Whitehaven residents are gearing up for the grand reopening of David Carnes Park after a $5.4 million renovation courtesy of the BlueCross Healthy Place Program.
The program is an initiative of the BlueCross BlueShield of Tennessee Foundation, which aims to create and improve healthy spaces in communities across the state.
“The level of investment from the foundation, both in terms of their engagement in the creative development of the park as well as the financial aspect, have been amazing," said Maria Munoz-Blanco, director of the City of Memphis Division of Parks and Neighborhoods.
The park was designed with the help of public input, community partners and volunteers. Kevin Woods, Memphis market president of BlueCross BlueShield of Tennessee, said Whitehaven residents and surrounding communities were invited to attend the renovation announcement event last spring and provided feedback on elements they wanted to see in the completed park.
“We also conducted a planning event with students at Whitehaven Elementary School," said Woods. "They were allowed to draw their dream park, vote on park elements and see how designs come to life through computer-aided design."
Until recently, David Carnes Park had only picnic tables, a playground and port-a-potties.
Renovations will include a new playground, multi-purpose field, splash pad, fitness pods, pavilion, walking track and more. Residents specifically requested the walking track, fitness area and splash pad.
Rendering of the finished Blue Cross Healthy Place Program scheduled to open in mid-August. (Blue Cross Blue Shield of Tennessee)
The park will also be handicap accessible with special features like the RoxAll seesaw. The seesaw has seats with high backs and side rails, allowing users of all abilities to play together. The center saucer also helps with safe transfer to and from mobility devices.
Set to open in mid-August, the park was originally slated to open this month but frequent rains have delayed final construction and finishing touches that require dry conditions. The official ground breaking was held June 2018.
Munoz-Blanco said her department will be responsible for park maintenance and said the partnership between Parks and Neighborhoods and BlueCross Foundation is a “great model” for private and public sector collaboration.
Both the city and foundation had a shared goal to invest in parks as spaces for positive, community-centered activities for people of all ages that contribute to their well-being.
“Whether it is a group of seniors keeping active by walking every morning on the park’s walking trail or a group of young people having fun while climbing and swinging in the playground or a family enjoying an afternoon picnic in the pavilion, all these activities contribute to the physical and emotional well-being of our community,” she said.
New playground equipment includes the RoxAll seesaw, which allows children of different abilities and those who use mobility aids to play together. (Blue Cross Blue Shield of Tennessee)
Playground, Splash Pad ... Blacksmith Shop?
The nine-acre park is located near Shelby Drive and Fairfield Road. It's named for David Carnes,
an African-American blacksmith and one of the pioneering Black settlers of Whitehaven.
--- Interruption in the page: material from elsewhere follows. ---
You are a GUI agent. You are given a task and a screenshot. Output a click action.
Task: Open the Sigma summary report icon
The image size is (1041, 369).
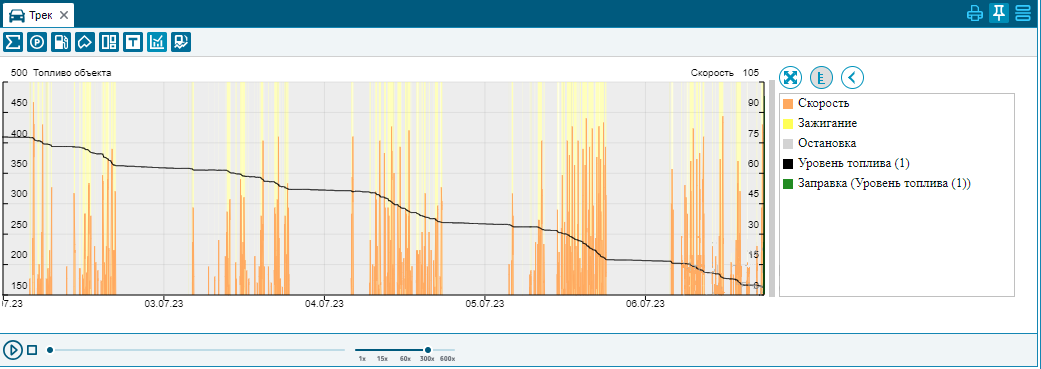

One of the highlights of the park's redesigned is a historical marker and model blacksmith shop in commemoration of Carnes’ legacy as a teacher, leader and staple of the community. In addition to owning his own blacksmith shop and managing a second, Carnes taught the trade to area high school students.
Dr. Earnestine Jenkins — a historian, University of Memphis professor and Whitehaven resident for 57 years — worked with the Tennessee Historical Commission on the marker that will commemorate Carnes. She said the park’s history is important to her and the community.
"[Whitehaven has] one of the strongest black middle class populations in the city and in the state. We have some of the highest home ownership," said Jenkins. "The black families that [first settled] Whitehaven stayed there, paid for their homes and that’s a benefit for that community."
Jenkins said those families contributed to the long-term stability of the community, and she believes that is one of the factors that attracted BlueCross Blue Shield to the area.
“They could have built this health center park anywhere," she said. "There is something about this community that struck them."
Scott Wilson, BlueCross BlueShield of Tennessee's director of community relations and foundation director, said the organization worked with Mayor Jim Strickland's Office and Parks and Neighborhoods to evaluate seven sites in Memphis. David Carnes Park was selected due to strong and vocal resident support for investment in the park.
Wilson said there are three additional Tennessee BlueCross Healthy Place projects underway in Kingsport, Huntland and Chattanooga.
“We are deeply appreciative of the [BlueCross Foundation’s] generous gift to our city and so excited to be the very first BlueCross Healthy Place Park in the state of Tennessee,” said Munoz-Blanco.
Communities interested in learning more about the BlueCross Healthy Place program can visit bluecrosshealthyplaces.com. Government entities and nonprofits will have the opportunity to submit their project applications for 2020 funding throughout the month of August.